Sang ibu yang melihat anaknya semakin deras mengeluarkan air mata menempelkan badan ke badan anaknya itu, memeluk sambil mengelus punggung anaknya halus.

"Gio itu sama seperti Putri Sasa, mereka tidak bisa memilih seperti apa mereka dilahirkan, kalau bisa, mereka pun akan memilih terlahir seperti kamu."

"Ak..ku.. enggak a..kan ledek Gio la.giii, aku janji, maaf mah."

"Besok kakak minta maaf ya ke Gio." Pertanyaan yang dijawab oleh anggukan.

Ibu itu merasa senang sekaligus lega, jujur saja saat mendengar anaknya yang berperilaku kurang baik, ia sempat akan memarahi dan mungkin tidak akan segan untuk memukul. Namun dari dahulu ia tahu bahwa kekerasan tidak akan menyelesaikan masalah, maka alih-alih memakai kekerasan dan memarahinya, jalan yang ia pilih adalah dengan bercerita seperti ini.

Kita sering sekali melihat orang lain yang berbeda dengan kita, menganggapnya buruk, tapi apakah dengan membicarakan dan mengejek, membuat kita menjadi manusia yang lebih baik lagi?
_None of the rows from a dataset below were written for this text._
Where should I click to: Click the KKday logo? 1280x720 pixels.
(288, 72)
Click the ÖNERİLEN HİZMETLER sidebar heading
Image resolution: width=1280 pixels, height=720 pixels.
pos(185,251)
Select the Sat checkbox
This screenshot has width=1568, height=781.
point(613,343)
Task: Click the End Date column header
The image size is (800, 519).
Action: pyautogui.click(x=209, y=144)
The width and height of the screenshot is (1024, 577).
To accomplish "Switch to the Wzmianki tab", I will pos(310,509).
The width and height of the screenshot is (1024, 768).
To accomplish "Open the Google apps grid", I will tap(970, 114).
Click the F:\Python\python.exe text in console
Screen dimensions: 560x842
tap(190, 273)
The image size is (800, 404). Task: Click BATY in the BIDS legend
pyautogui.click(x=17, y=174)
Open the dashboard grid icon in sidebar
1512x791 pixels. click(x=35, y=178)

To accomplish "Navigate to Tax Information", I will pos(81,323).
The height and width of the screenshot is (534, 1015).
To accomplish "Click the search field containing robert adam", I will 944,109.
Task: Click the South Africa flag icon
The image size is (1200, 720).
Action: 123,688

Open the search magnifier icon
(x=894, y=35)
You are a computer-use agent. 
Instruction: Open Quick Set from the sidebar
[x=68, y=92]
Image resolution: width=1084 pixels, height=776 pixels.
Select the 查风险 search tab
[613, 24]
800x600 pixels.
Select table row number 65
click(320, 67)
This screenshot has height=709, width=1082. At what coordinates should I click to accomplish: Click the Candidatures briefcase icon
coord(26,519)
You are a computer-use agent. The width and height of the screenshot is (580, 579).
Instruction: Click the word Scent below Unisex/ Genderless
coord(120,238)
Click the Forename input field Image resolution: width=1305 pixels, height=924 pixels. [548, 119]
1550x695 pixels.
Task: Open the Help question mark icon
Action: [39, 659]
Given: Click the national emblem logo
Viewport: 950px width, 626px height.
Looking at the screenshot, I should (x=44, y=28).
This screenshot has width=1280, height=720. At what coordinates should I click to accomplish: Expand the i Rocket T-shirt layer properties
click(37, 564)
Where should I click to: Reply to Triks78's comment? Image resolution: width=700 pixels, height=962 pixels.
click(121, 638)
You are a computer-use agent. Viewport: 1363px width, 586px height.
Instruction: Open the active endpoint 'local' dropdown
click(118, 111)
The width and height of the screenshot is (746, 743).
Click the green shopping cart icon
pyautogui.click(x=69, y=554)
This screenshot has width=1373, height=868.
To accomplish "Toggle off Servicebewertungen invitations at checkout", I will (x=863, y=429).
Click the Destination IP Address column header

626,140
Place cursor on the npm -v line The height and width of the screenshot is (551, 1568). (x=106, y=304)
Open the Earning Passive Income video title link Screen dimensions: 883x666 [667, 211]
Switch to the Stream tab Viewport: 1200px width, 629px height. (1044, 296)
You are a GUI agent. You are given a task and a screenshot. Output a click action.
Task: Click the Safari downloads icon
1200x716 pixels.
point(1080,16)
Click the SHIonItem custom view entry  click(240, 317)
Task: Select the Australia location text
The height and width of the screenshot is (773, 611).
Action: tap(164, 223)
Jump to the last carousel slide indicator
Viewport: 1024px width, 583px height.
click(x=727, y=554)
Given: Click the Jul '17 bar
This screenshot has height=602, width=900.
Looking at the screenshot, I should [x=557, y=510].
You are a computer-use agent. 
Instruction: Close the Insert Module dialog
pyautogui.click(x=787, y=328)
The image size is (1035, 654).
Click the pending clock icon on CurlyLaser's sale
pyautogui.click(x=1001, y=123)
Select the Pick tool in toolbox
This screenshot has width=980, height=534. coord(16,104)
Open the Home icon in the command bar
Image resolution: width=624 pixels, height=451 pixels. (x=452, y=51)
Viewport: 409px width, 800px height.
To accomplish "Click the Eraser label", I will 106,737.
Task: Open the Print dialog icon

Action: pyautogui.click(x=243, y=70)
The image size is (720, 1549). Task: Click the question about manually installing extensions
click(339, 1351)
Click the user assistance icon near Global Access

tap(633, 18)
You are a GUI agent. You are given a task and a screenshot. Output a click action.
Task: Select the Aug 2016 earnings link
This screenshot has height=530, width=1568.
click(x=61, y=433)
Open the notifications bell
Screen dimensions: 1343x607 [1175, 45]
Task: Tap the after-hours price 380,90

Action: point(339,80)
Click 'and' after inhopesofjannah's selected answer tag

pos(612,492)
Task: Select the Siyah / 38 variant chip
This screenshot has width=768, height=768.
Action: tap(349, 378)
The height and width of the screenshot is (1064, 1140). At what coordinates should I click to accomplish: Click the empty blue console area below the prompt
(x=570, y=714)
Eunoia, kita harus menjadi pemikir yang indah. Berpikiran indah dan menjadi orang yang lebih baik lagi, saling membantu dan menyebarkan kebaikan. Begitupula saat menghadapi masalah, kita harus melihat masalah itu dengan pikiran yang indah sehingga kita akan mendapatkan jalan keluar yang indah pula.